Oh yes, we were on terrific terms with this cattle farmer, and then all of a sudden he stopped coming by our house. We hadn’t seen him for the best part of a year when I flagged him down. And he was weirdly edgy as he got out of his tractor and asked me how things were going.
I said I needed to roll my fields, expecting him to say he would do it for us. But he shifted nervously and said he didn’t have a roller. Then he said: ‘The man with the roller round here is him…’ He gestured down the road to where the farmer opposite me lives. ‘And he won’t lend it to you.’ And he made a face. Oh, I see, I thought.
I’ve been fighting the farmer opposite because he built a house for his son on his land almost as close as could be to my house without putting the planning notice up properly. Well, we suspect the council put it up, it was photographed, then taken down. So I never got the chance to object, or ask for mitigations to the plans. The notice finally went up for all to see on a brand-new peeled post on the day they started building, and when I called Cork council they said the notice had been up for months. ‘I get it,’ I said. ‘I get exactly what’s going on here.’
He’s got friends in places where they can help him, and I can just shut my trap.
So he built this house hard into the side of a steep hill, against the advice of the engineer who had to write a report warning it would flood, for whatever that was worth, and he connected the run-off from the site into the drain under the road which goes into the ditch by the side of my land. And he drained an entire hillside into this ditch, which obviously then burst its banks and permanently flooded our best dry field, and the only one that’s even vaguely flat, making it too wet to put the mares into and leaving me no option but to turn Darcy and pony out onto the long driveway where they eat down the grassy verges when I’m not expecting B&B guests.

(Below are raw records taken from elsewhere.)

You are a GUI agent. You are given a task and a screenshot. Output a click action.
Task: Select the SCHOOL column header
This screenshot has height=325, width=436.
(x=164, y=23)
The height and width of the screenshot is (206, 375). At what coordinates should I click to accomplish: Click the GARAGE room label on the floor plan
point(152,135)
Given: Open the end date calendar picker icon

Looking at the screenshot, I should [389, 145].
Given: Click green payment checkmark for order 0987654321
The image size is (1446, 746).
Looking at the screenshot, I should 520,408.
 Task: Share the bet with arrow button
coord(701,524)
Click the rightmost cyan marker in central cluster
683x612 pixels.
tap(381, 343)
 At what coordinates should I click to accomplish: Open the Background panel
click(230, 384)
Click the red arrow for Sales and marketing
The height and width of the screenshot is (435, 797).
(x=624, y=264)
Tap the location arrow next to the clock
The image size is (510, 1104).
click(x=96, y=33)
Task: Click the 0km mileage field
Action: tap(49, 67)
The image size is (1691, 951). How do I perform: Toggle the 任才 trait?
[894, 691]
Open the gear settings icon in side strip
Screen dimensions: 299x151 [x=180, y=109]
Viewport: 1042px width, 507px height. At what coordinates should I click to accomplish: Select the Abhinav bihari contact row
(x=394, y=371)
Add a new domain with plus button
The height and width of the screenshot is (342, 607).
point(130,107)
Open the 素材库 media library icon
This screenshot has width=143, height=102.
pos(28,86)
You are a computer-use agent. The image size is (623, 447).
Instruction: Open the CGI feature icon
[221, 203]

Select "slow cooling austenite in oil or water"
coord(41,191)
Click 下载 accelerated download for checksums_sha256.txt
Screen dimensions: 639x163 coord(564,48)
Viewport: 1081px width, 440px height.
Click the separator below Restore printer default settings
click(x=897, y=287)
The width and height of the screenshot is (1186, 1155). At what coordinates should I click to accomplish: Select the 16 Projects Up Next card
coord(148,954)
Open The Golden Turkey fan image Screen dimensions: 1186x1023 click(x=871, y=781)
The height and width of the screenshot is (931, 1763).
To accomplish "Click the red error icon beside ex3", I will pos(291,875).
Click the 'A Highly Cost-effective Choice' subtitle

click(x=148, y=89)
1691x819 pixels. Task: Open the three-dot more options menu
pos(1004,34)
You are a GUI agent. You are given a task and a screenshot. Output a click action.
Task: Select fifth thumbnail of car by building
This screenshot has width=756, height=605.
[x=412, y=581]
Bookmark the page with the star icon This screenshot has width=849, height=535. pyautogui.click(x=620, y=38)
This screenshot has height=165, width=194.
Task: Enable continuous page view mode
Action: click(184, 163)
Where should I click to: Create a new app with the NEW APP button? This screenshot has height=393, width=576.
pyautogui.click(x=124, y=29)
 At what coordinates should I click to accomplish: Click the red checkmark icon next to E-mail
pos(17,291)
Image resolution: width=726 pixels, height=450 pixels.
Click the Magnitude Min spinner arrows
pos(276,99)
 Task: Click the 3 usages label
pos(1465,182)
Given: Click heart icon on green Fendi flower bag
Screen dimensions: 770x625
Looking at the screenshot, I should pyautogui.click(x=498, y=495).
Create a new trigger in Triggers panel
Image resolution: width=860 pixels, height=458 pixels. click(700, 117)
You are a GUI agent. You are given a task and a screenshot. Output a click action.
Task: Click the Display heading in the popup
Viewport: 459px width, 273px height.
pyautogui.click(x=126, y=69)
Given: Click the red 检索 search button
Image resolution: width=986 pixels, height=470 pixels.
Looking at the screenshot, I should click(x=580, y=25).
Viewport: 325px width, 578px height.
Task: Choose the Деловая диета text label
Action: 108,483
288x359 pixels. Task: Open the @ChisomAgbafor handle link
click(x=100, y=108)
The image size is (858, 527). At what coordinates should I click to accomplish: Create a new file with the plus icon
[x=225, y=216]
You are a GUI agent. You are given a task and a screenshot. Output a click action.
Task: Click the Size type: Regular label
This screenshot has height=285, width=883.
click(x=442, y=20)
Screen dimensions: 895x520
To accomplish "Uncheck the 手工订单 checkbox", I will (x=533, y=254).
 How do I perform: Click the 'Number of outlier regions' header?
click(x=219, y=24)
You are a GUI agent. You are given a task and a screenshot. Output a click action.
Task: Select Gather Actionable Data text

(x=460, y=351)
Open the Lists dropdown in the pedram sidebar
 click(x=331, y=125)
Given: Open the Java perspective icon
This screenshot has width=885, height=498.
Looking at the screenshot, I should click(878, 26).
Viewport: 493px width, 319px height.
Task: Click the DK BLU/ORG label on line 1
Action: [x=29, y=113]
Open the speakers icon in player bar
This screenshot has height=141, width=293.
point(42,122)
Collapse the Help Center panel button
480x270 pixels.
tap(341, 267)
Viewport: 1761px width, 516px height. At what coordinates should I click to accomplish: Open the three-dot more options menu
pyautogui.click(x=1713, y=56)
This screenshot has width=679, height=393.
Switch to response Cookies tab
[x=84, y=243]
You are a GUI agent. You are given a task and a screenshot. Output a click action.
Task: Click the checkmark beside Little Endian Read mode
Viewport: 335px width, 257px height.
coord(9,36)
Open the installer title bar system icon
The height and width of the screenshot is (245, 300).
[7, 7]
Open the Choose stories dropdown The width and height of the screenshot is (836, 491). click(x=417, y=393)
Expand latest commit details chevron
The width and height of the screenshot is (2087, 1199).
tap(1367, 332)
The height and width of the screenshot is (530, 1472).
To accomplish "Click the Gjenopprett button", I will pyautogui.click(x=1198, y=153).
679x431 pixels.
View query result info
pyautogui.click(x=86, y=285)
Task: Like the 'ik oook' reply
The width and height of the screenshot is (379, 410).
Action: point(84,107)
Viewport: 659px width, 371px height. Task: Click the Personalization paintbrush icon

I’m not an unrealistic person. I know no help is coming. But I’m not the type to lie down. I’m going to make things as difficult as I can for this neighbour and the council – and to anyone who says I have to be quiet because of colonialist guilt, I say I don’t have any.
To anyone who says I have to be quiet because of colonialist guilt, I say I don’t have any
I didn’t cause the British to oppress anyone. Half my relatives are Italian and the other half are descended from gypsies. I refuse to be tangentially blamed for anything to do with the Empire just because I’m a UK passport-holder living in Ireland, and I’m not apologising to anyone for not wanting my field flooded.
I don’t think I deserve whatever I get, as the English blow-ins are meant to. Plenty of my relatives came down hungry and poor off a hillside in the Abruzzo, fled to England and got put in internment camps during the war.
But the farmer who used to like us has to side with his Irish friend. Of course he does.
He hopped from one foot to the other, looking sideways to see if his friend over the road could see him talking to me and then, as the panic mounted, and he looked fit to wet himself, he said: ‘Can I go now?’
I did feel guilty then for a second, because I realised I had reduced a grown man almost to tears. It was a sad state for a proud non-conformist to get into, poor chap. ‘Yes, yes, you can go, before he sees you talking to me,’ I said.
He pretended he didn’t hear that above the noise of his old tractor as he turned it around and drove back down the lane to his friend’s house, where he pulled up, presumably to offer his sincere apologies for fraternising with an agent of imperialism.